• [Exercise prompt]:
Since only part of the material below is wanted, output exactly the lines from the one with "The width and height of the screenshot is (165, 350)." up to and including the one with "Given: Click the Filter funnel icon".

>>>

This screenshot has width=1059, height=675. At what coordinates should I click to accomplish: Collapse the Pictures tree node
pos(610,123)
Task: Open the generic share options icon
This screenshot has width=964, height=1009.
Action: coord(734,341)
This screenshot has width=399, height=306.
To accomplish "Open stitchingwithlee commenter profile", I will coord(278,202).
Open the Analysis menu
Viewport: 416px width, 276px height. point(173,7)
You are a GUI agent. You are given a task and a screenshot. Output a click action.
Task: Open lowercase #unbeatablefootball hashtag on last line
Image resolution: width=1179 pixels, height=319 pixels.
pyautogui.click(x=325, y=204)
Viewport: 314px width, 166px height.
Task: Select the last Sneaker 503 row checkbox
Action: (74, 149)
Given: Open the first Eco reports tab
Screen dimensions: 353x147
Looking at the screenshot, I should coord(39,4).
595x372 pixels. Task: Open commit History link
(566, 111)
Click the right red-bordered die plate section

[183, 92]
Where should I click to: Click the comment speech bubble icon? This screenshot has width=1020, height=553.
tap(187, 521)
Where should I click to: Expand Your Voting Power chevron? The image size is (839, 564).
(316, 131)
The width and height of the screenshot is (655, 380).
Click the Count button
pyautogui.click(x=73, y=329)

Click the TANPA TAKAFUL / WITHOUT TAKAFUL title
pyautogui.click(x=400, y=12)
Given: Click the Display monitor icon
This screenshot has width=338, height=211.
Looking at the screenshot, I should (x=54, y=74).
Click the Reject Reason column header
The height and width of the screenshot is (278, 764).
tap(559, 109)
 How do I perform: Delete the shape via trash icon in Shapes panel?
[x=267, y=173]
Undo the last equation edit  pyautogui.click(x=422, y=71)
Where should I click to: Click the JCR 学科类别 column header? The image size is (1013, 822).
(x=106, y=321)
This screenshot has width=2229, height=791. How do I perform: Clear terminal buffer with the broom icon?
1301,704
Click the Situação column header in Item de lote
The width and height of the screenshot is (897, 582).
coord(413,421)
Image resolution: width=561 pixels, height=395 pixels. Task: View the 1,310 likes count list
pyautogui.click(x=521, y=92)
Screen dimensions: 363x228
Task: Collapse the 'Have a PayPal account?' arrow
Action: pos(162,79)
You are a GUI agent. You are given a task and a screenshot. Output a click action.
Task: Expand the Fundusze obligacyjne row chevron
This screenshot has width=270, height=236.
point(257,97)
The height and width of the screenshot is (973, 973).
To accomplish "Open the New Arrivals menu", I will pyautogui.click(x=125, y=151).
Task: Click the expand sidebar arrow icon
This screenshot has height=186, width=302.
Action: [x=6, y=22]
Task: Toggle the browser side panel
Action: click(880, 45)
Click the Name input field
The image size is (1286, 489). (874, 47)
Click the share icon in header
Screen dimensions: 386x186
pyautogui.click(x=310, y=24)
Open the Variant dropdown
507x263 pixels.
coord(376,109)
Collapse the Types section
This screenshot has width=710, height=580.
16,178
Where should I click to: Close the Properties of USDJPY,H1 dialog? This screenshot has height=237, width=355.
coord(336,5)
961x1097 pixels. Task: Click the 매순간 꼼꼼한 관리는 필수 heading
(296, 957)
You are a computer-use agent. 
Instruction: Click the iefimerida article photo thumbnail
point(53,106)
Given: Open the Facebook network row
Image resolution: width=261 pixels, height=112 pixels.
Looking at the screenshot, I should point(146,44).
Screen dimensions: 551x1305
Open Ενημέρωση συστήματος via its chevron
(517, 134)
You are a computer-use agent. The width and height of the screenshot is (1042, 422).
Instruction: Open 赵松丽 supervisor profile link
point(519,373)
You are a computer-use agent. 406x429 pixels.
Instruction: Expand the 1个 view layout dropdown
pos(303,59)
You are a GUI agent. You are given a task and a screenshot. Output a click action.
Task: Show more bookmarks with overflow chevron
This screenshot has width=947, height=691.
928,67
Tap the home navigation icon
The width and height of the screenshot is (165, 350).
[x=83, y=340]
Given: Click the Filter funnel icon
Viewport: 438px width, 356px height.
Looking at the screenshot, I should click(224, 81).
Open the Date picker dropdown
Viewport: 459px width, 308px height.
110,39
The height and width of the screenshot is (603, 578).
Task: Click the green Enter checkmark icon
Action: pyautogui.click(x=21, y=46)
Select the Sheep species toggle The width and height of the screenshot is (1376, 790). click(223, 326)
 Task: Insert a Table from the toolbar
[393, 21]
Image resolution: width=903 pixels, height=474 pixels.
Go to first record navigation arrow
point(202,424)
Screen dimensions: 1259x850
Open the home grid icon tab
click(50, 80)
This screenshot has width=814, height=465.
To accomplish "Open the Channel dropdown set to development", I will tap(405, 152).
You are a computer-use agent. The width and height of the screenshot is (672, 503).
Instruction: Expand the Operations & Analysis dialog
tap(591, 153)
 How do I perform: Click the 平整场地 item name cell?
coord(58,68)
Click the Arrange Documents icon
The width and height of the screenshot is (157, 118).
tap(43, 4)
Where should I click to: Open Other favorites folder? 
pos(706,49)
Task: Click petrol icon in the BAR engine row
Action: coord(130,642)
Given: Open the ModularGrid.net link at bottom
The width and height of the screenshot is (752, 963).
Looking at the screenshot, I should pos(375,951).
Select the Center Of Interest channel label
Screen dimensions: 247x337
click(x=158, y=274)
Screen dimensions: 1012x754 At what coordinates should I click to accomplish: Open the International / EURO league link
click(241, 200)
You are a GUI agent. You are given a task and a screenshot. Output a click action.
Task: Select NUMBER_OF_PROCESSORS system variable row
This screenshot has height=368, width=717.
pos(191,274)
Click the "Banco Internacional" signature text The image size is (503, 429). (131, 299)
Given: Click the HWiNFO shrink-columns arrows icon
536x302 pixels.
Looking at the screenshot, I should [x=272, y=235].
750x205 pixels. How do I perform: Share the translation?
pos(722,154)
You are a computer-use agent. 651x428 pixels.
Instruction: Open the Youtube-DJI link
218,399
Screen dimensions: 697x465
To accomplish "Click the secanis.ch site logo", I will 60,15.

<<<

• [Response to the exercise]:
The width and height of the screenshot is (165, 350).
[x=83, y=340]
Given: Click the Filter funnel icon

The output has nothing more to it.